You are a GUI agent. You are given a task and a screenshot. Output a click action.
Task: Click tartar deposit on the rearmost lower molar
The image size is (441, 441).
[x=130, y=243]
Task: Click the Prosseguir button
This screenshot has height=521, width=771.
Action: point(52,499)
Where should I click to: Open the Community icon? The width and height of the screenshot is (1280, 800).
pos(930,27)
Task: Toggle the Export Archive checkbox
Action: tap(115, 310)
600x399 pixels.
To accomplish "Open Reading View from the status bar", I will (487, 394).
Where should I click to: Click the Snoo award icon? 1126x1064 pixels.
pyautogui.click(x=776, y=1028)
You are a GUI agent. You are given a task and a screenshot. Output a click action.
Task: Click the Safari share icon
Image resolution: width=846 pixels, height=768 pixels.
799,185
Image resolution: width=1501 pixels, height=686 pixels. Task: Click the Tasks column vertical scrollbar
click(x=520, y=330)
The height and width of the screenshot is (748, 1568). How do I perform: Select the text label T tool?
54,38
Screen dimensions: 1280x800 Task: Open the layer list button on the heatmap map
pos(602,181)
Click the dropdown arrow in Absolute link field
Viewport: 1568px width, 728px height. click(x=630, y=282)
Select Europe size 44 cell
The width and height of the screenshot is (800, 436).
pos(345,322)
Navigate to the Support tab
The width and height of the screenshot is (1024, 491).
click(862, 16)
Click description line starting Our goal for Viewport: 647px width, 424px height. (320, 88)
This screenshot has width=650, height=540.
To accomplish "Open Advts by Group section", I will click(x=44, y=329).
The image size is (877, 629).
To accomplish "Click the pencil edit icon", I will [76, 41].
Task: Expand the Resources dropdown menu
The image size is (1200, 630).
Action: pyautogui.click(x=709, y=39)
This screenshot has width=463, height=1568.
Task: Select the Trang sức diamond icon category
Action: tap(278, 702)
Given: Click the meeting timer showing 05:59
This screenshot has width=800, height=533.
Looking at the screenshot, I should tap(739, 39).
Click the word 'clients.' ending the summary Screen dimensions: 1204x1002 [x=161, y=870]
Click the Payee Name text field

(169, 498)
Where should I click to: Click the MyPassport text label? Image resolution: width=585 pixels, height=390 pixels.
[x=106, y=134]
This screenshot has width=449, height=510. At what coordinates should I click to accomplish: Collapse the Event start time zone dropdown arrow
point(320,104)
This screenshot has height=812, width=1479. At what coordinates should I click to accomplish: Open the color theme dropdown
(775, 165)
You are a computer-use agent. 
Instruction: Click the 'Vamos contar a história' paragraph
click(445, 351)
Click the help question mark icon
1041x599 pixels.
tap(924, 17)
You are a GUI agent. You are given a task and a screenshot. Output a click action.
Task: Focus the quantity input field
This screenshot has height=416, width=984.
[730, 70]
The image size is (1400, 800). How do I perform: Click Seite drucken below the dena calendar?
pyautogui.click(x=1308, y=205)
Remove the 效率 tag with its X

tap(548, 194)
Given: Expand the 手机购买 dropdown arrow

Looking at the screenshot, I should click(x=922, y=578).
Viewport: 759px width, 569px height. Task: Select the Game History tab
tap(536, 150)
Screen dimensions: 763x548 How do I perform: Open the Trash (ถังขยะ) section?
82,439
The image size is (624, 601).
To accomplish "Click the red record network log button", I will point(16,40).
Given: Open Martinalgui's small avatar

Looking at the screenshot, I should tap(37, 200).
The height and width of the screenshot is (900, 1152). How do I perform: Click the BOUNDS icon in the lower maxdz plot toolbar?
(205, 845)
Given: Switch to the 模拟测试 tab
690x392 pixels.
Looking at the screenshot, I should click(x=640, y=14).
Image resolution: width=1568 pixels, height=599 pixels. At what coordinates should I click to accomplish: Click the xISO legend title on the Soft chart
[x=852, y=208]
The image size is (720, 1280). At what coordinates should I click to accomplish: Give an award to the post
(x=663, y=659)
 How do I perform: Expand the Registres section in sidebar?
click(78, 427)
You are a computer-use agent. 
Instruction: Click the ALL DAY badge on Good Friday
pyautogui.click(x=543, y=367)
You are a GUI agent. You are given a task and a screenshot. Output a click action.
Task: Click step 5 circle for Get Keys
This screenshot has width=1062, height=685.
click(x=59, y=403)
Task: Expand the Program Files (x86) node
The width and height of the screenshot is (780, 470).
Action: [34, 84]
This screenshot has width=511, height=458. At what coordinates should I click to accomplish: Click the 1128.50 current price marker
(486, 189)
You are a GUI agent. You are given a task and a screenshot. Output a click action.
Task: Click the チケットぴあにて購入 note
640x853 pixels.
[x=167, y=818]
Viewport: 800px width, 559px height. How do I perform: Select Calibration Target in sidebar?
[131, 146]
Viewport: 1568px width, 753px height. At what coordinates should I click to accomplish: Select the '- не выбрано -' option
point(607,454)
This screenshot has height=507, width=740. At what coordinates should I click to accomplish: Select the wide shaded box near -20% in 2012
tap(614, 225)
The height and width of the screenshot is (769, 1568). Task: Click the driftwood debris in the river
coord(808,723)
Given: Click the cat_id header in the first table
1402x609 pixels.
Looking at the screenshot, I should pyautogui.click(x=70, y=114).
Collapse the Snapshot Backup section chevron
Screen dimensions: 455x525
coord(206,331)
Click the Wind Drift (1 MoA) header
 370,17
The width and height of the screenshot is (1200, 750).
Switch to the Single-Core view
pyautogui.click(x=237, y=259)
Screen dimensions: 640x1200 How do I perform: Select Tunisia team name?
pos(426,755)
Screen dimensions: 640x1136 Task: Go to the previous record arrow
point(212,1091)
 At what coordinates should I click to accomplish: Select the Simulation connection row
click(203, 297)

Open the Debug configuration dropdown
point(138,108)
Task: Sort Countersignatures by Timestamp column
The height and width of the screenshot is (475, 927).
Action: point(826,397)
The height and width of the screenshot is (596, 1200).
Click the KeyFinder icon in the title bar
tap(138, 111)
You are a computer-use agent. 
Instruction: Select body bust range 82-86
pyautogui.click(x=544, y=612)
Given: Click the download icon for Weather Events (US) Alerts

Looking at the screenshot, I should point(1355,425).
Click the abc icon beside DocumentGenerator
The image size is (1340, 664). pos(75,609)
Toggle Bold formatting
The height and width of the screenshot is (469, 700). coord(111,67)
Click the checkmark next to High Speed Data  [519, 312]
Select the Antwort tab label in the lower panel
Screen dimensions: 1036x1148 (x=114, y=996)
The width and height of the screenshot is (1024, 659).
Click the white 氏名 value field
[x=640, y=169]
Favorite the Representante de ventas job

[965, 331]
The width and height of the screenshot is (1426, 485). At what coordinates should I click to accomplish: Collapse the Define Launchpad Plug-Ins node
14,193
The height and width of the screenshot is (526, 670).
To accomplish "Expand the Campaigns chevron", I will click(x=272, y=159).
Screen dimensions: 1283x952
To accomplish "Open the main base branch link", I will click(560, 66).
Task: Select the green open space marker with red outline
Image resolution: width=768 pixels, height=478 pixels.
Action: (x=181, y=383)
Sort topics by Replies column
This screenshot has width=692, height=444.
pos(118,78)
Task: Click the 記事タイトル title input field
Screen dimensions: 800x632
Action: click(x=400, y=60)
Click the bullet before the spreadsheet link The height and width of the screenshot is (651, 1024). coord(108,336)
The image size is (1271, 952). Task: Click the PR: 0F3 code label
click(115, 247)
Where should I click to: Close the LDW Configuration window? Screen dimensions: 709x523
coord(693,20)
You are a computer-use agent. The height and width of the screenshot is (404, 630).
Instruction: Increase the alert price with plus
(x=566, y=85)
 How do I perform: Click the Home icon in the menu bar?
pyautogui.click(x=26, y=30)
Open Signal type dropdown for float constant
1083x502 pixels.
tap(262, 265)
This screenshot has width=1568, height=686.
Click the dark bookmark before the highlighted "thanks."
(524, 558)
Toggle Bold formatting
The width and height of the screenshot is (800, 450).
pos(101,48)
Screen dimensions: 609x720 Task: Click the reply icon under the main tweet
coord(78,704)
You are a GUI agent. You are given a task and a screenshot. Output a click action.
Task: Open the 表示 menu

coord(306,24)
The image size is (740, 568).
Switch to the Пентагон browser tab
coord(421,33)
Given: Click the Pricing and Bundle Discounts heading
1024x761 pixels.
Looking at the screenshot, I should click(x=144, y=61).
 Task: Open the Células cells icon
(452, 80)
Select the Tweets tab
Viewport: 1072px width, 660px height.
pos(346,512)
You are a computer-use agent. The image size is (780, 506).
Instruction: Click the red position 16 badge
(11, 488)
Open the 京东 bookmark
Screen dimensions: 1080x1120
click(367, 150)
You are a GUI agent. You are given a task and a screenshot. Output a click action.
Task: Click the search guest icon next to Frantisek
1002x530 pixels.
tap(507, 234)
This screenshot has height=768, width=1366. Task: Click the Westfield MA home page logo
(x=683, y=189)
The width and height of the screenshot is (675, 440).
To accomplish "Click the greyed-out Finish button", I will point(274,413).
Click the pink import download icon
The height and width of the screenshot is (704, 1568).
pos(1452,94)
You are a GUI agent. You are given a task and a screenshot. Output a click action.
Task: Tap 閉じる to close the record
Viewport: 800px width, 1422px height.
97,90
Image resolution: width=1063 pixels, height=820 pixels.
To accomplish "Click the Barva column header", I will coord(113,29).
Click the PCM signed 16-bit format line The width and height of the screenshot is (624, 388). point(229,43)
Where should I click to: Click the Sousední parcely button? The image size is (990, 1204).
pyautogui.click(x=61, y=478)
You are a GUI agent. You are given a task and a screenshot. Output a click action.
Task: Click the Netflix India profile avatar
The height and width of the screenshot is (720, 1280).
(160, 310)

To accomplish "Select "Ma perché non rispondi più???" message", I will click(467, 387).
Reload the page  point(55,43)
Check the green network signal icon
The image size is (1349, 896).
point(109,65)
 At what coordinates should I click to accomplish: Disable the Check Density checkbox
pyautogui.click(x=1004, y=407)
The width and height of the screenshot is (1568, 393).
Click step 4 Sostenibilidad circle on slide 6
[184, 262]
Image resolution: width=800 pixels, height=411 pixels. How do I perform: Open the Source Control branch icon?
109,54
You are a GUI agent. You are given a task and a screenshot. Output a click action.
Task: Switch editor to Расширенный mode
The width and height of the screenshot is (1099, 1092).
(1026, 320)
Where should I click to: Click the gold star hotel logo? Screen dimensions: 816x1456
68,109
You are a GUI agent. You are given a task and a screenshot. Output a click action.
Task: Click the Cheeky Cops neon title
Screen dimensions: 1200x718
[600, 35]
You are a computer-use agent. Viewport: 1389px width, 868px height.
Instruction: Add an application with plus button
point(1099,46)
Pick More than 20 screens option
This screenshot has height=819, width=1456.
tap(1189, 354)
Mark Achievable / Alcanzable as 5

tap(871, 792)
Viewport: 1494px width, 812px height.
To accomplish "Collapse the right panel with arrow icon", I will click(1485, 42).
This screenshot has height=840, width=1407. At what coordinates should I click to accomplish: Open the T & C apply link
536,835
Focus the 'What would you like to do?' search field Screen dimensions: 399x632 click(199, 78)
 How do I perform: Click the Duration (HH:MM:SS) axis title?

========================================================================

:: To do ::
Copy out each line of the material in which the word "input" turns up.

:: Exercise solution ::
Task: Focus the quantity input field
Task: Click the 記事タイトル title input field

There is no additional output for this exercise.